One of the other elements prevalent in the industrial revolution was that corporations would train their own. It wasn’t long ago that nursing schools were part of hospital operations. Nor was it odd for a middle or high school student to be working for a manufacturer that would train them in how to do specific tasks either under an apprenticeship or mentoring. It could be possible that academia has hampered this method of training in the Western World over the past two centuries, as the disconnect between skills learned in academia don’t often translate to skills needed in the private sector.
I recall realizing this when I got out of college, the bank that I worked for had to train me in specific banking skills, that not often correlated to the expensive education I just completed. However, my Navel experience was quite different, as an enlisted Aviation Boatswain’s Mate, there were books upon books of Personal Qualification Standards or PQS training modules that were comprised of specific operation and maintenance tasks that had to be supervised and signed off by, a senior sailor acknowledging that you instructed on how to complete said task or maintenance. Perhaps private industry should revisit this method as we move into a time of technical/vocational skill gaps.

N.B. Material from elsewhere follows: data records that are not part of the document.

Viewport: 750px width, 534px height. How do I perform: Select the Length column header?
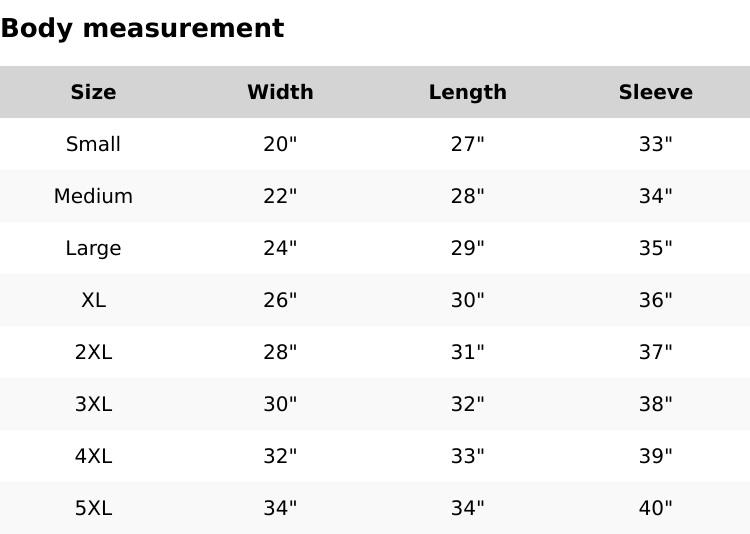coord(467,92)
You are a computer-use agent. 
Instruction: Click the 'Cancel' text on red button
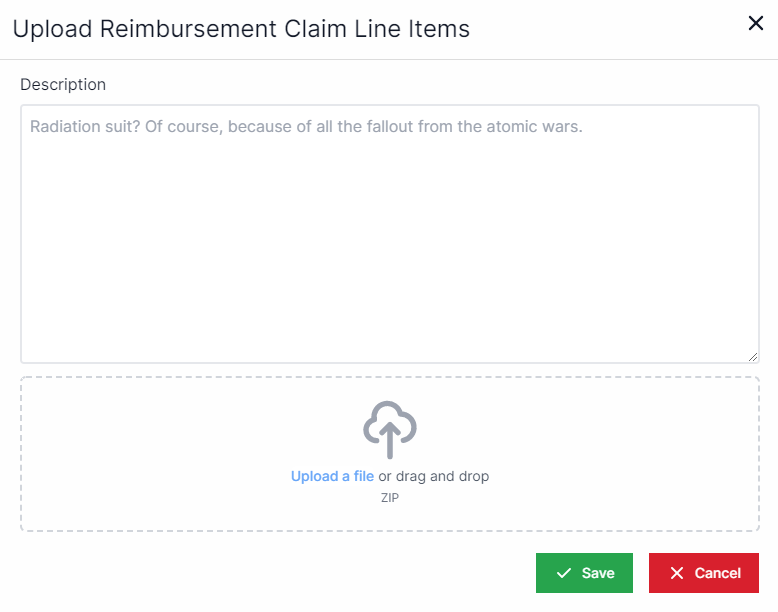tap(718, 573)
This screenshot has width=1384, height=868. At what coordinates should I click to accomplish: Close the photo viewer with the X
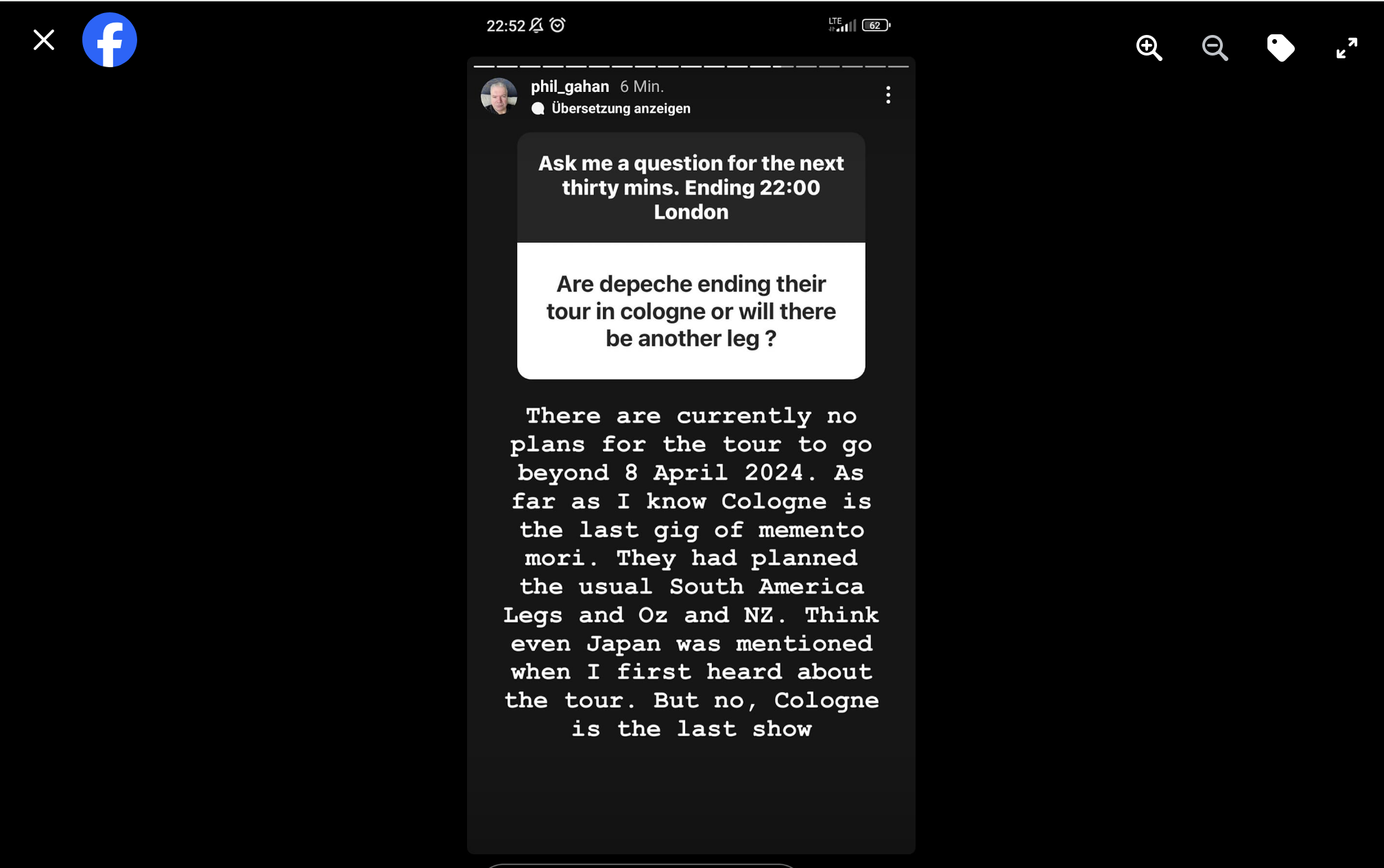44,40
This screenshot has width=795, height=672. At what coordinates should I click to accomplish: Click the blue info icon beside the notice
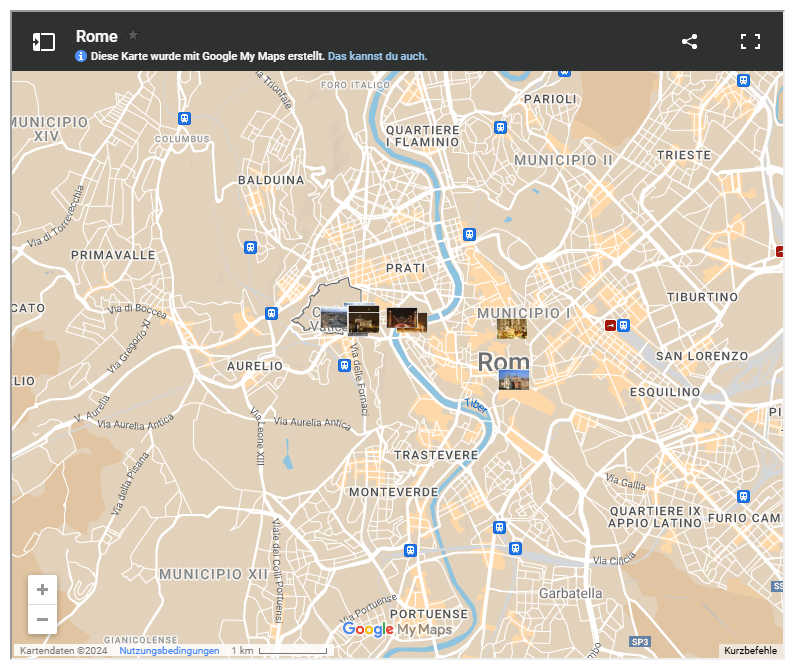tap(81, 56)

I foresee a rebuttal that would include the cutting into the profitability of the company if it were to take on its own housing and skilled training as it did at the beginning of the previous century. To that I would point to the popularity of, and mission-mindedness of, the “B-Corporation”. Those companies that balance purpose with profit or with the creation of more corporate related non-profits. One may also argue that there were horrific employee and child labor law abuses that made rise to the (some would argue antiquated) unions of today and mid-century economic environment. Though the development of corporate tax-credits which would encourage corporate housing and training; the caveat that corporations would start paying taxes, we would tackle some of the reoccurring economic development issues related to housing and labor. An arguable point too would be that Corporate America just hasn’t felt or seen the need for either to do anything about it.

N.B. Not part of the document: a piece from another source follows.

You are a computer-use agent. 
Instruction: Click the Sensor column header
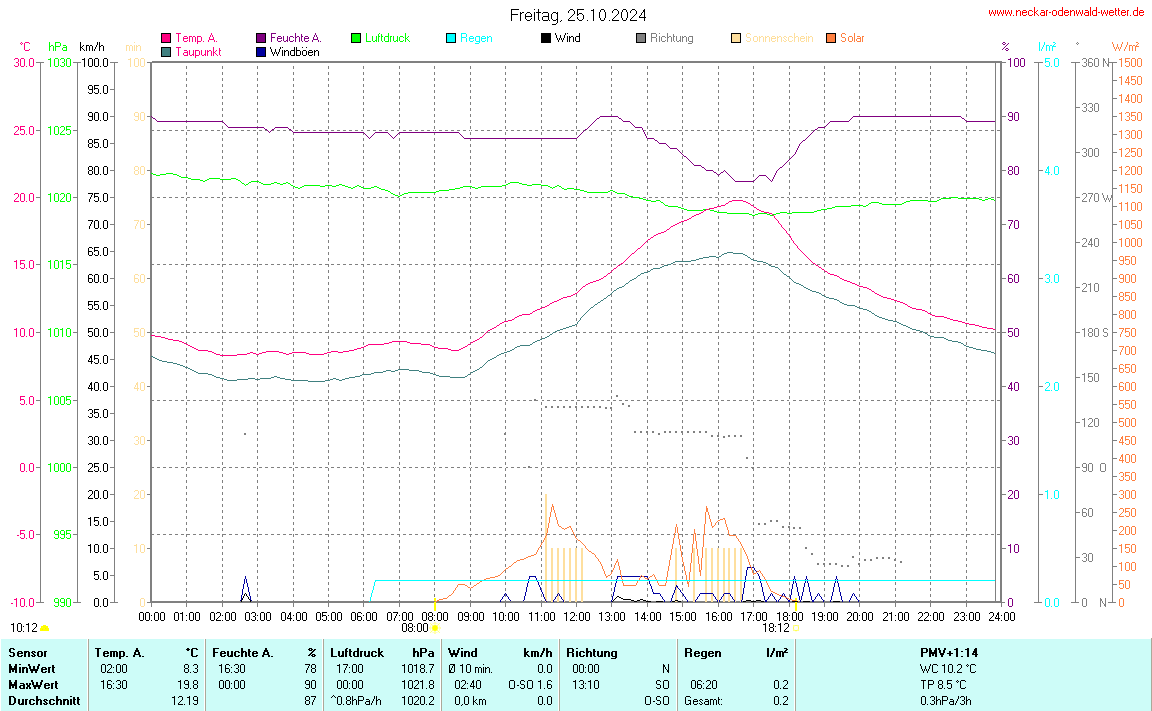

Current events concerning COVID-19 has shed some light on our infrastructure flaws specifically in the area of high-speed internet. As college students flock home early to finish out the year online and as more and more people are asked to use their “work at home technology” areas without fiber-like connections will be at a loss. A shocking number of companies and schools were (aren’t) prepared to have workers/students work from home in addition to lack of internet infrastructure. Pandemic/biologic issues like this will drive people to less populated areas in addition to providing a great environment to live, work and play.